The greatest danger from resource consumption is the damage that their extraction and processing do to the environment.  Mining and mineral processing are among the most environmentally damaging of all human activities.  The minerals industry accounts for 5-10% of world energy use, making it a major contributor to air and water pollution and to greenhouse gases.  In the U.S. nonfuel mining produces at least six times more solid waste than all municipal garbage.  Today’s low mineral prices do not include the full costs of forests denuded, land gouged or eroded, rivers dammed and land flooded to supply electricity for metal processing, displaced and poisoned indigenous peoples, air pollution, water pollution and vegetation destroyed.  

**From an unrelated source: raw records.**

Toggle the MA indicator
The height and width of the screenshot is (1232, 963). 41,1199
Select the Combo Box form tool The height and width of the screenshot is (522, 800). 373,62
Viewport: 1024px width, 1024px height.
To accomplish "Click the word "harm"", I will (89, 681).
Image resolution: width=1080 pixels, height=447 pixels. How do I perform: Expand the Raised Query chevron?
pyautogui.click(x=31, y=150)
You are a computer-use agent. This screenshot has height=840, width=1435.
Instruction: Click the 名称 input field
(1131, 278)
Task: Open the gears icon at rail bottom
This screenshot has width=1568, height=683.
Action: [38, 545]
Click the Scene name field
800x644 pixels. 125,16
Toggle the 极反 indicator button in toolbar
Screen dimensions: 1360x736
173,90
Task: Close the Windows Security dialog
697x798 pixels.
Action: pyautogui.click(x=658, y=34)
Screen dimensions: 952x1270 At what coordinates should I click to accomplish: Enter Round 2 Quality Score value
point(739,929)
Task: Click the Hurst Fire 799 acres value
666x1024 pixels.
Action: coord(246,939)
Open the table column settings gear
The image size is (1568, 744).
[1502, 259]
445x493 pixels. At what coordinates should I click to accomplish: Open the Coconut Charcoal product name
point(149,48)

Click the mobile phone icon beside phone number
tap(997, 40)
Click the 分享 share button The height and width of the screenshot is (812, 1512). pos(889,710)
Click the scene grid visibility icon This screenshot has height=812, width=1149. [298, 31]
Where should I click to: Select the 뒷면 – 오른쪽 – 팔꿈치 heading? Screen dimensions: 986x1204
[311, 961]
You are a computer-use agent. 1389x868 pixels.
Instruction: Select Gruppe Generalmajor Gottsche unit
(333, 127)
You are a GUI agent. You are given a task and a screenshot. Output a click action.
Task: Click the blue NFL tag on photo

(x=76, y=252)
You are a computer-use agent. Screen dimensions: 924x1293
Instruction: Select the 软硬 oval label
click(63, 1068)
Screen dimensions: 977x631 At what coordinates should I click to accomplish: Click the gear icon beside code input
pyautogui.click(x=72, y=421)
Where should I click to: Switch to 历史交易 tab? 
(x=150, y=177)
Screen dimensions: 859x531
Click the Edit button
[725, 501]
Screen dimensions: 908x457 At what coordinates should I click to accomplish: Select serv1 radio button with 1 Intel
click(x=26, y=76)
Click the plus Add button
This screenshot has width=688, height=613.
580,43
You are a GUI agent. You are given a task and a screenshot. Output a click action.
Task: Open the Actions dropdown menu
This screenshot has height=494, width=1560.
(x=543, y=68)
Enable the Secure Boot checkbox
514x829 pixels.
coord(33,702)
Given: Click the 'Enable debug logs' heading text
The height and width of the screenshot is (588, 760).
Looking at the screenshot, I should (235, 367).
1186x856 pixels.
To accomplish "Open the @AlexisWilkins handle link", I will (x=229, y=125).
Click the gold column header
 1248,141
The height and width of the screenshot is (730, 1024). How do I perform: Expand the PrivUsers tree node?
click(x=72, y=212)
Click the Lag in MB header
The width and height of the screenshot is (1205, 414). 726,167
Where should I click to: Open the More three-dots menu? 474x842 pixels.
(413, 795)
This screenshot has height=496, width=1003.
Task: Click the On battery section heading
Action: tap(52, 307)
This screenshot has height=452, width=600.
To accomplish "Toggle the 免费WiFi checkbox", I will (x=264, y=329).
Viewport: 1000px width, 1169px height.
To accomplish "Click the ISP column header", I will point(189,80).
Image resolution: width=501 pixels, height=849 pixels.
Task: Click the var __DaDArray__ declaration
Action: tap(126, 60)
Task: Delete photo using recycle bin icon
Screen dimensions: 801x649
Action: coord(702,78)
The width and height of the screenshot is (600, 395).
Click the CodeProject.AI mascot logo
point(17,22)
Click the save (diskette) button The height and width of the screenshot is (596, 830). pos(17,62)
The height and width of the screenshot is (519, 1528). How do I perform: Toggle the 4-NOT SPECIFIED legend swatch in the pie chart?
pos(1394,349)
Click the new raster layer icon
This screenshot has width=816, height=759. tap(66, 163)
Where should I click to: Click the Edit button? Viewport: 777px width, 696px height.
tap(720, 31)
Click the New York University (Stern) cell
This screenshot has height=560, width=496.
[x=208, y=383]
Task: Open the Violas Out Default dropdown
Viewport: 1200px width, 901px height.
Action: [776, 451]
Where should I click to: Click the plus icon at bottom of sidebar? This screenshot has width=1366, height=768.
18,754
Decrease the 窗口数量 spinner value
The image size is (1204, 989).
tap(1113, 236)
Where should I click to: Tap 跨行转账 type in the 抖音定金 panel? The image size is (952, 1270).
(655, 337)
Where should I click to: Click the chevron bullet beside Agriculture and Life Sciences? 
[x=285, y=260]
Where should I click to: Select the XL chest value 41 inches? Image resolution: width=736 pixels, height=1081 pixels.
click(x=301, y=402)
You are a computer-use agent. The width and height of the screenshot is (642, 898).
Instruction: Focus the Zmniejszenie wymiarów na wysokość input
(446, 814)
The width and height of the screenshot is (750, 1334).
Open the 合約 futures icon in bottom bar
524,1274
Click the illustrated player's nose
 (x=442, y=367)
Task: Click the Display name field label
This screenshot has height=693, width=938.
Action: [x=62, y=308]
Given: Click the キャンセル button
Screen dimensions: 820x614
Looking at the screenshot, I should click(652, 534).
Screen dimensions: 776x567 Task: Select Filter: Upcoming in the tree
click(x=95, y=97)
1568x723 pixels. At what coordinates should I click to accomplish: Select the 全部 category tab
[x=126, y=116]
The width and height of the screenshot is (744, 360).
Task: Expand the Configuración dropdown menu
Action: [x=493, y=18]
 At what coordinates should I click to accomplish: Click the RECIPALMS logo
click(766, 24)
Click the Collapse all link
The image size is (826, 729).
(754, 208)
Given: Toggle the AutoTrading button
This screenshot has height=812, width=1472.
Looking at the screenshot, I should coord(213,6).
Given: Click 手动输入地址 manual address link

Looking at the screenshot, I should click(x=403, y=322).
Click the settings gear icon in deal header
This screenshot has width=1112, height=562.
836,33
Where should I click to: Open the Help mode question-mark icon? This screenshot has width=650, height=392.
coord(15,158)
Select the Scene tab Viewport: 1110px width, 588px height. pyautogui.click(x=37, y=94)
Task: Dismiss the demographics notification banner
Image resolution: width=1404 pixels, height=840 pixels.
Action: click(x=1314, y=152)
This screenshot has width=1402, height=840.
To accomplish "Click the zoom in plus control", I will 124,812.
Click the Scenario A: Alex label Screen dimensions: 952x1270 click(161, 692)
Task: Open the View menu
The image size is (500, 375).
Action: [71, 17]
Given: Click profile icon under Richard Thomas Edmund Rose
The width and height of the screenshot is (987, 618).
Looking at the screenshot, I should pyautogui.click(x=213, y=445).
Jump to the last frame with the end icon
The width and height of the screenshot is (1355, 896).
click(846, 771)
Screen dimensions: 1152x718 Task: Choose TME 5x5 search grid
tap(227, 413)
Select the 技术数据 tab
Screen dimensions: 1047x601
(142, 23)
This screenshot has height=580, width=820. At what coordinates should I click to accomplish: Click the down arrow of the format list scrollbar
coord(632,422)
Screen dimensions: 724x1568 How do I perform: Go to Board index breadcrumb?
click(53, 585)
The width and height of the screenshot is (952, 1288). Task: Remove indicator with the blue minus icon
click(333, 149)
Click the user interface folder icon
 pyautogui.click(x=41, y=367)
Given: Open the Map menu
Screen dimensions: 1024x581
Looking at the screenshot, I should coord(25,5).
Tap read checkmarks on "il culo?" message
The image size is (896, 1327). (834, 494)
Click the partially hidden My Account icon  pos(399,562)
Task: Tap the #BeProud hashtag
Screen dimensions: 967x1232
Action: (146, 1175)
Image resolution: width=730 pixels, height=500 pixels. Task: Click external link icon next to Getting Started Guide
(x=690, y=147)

FINDING NEW LAND-BASED MINERAL DEPOSITS

Geologic exploration guided by better knowledge, satellite surveys, and other new techniques will increase present reserves of most minerals.  New mineral discoveries will be mostly in unexplored areas of LDC’s.  Antarctica may contain large mineral deposits.  However, mining this harsh land may be too expensive.  Moreover, environmentalists believe we should protect this last remaining large wilderness area from development.  

MINING THE OCEANS

Ocean mineral resources are found in three areas:  seawater, sediments and deposits on the shallow continental shelf, and sediments and nodules on the deep-ocean floor.  Most of the chemical elements found in seawater occur in such low concentrations that recovering them takes more energy and money than they are worth.  Only magnesium, bromine, and sodium chloride are abundant enough to be extracted profitably at present prices with current technology.  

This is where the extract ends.